Novembre 10th, 2024 Riccardo Fucile

“I GOVERNI OCCIDENTALI HANNO GARANTITO A ISRAELE L’IMPUNITA’, E’ UN VIOLATORE SERIALE DEL DIRITTO INTERNAZIONALE”

Nei giorni scorsi, la Relatrice Speciale dell’ONU per i Territori Occupati Palestinesi, Francesca Albanese, ha presentato il proprio rapporto ufficiale nel quale si dettaglia come quello israeliano a Gaza sia da considerare, alla luce del diritto internazionale, un genocidio. Lo stesso report, che si intitola senza giri di parole Il genocidio come cancellazione coloniale, accusa i governi occidentali di aver garantito a Israele un’impunità che gli ha permesso di «diventare un violatore seriale del diritto internazionale». La relatrice italiana, ma che da molti anni vive all’estero, è stata attaccata con inaudita violenza: l’ambasciatrice statunitense all’ONU l’ha accusata di antisemitismo, mentre la lobby filo-israeliana UN Watch ha lanciato una campagna per cacciarla dalle Nazioni Unite con l’accusa di diffondere «antisemitismo e propaganda di Hamas». Accuse surreali alle quali risponde anche in questa intervista rilasciata in esclusiva a L’Indipendente. Lo fa senza arretrare di un millimetro, anzi dettagliando perché quella che Israele sta scrivendo a Gaza sia da considerare una delle pagine «più nere e luride della storia contemporanea» e denunciando il clima di intimidazione che colpisce sistematicamente chi, all’interno delle istituzioni internazionali, cerca di agire concretamente per inchiodare il governo israeliano alle proprie azioni
Poche settimane fa è stato ucciso il capo di Hamas Yahya Sinwar. I governi e i media occidentali hanno celebrato l’evento, affermando che la sua eliminazione abbia reso il mondo più sicuro e avvicinato la pace in Medio Oriente. Cosa ne pensa?
Da giurista, mi sentirei più sicura in un mondo che permette alla giustizia internazionale di funzionare. Vorrei vedere proseguire il procedimento avviato dal Procuratore della Corte Penale Internazionale, Karim Khan, che aveva chiesto un mandato di arresto internazionale non solo per Sinwar e altri capi di Hamas, ma anche per il Primo ministro israeliano Benjamin Netanyahu e per il ministro della Difesa Yoav Gallant.
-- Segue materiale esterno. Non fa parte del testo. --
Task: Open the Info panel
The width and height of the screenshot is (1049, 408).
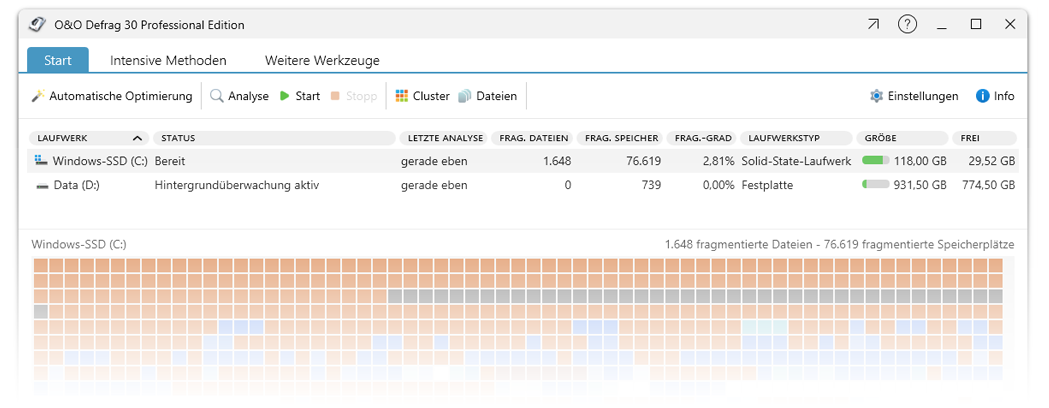Action: [982, 96]
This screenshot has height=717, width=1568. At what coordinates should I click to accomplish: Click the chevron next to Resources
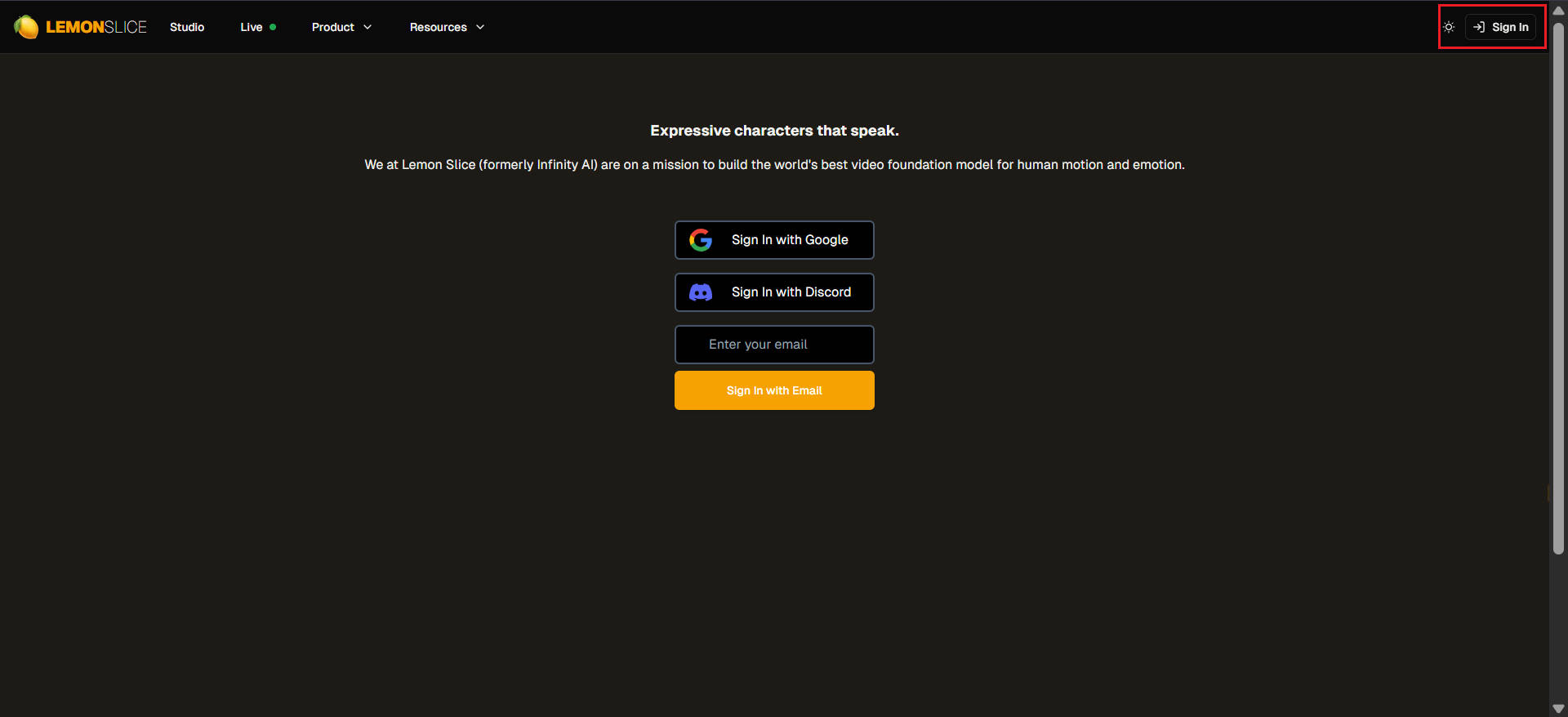point(480,27)
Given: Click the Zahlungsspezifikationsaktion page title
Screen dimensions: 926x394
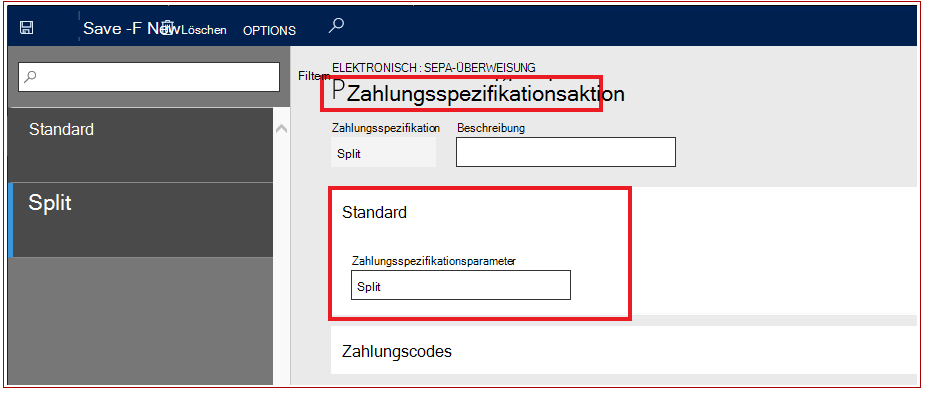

Il modo in cui Sinwar è caduto, combattendo fino all’ultimo respiro in battaglia, lo ha trasformato in un mito di resistenza per molti, in particolare per gli oppressi del mondo. Quindi credo che le analisi occidentali lascino il tempo che trovano, dimostrandosi chiacchiere da intellettuali da salotto.
Quali sono attualmente le condizioni a Gaza?
Per capire cosa sta avvenendo a Gaza, è importante innanzitutto definire i fatti. Quello a cui assistiamo non è una guerra, che presuppone lo scontro tra due eserciti, ma la violenza di uno stato occupante contro un popolo occupato. Non ci sono parole per descrivere le condizioni di vita a Gaza oggi; la situazione è catastrofica da mesi. Le testimonianze che raccogliamo sono tremende: centinaia di massacri, esseri umani bruciati vivi sotto le tende, uccisioni di civili stipati negli ospedali. Sappiamo di soldati israeliani che hanno deliberatamente ucciso bambini sparando loro alla testa; abbiamo video e fotografie che lo dimostrano. Tutto questo è incluso nel rapporto Genocide as Colonial Erasure che ho preparato per le Nazioni Unite. È il momento di riaffermare il diritto internazionale, sacrificato dall’idea degli Stati Uniti e di Israele che ogni linea rossa sia superabile di fronte all’idea, peraltro irrealistica, di sconfiggere un movimento politico usando la forza militare. Quella in corso a Gaza non è solo una crisi umanitaria, ma una crisi di umanità.
È d’accordo con chi sostiene che quello in corso a Gaza sia un genocidio?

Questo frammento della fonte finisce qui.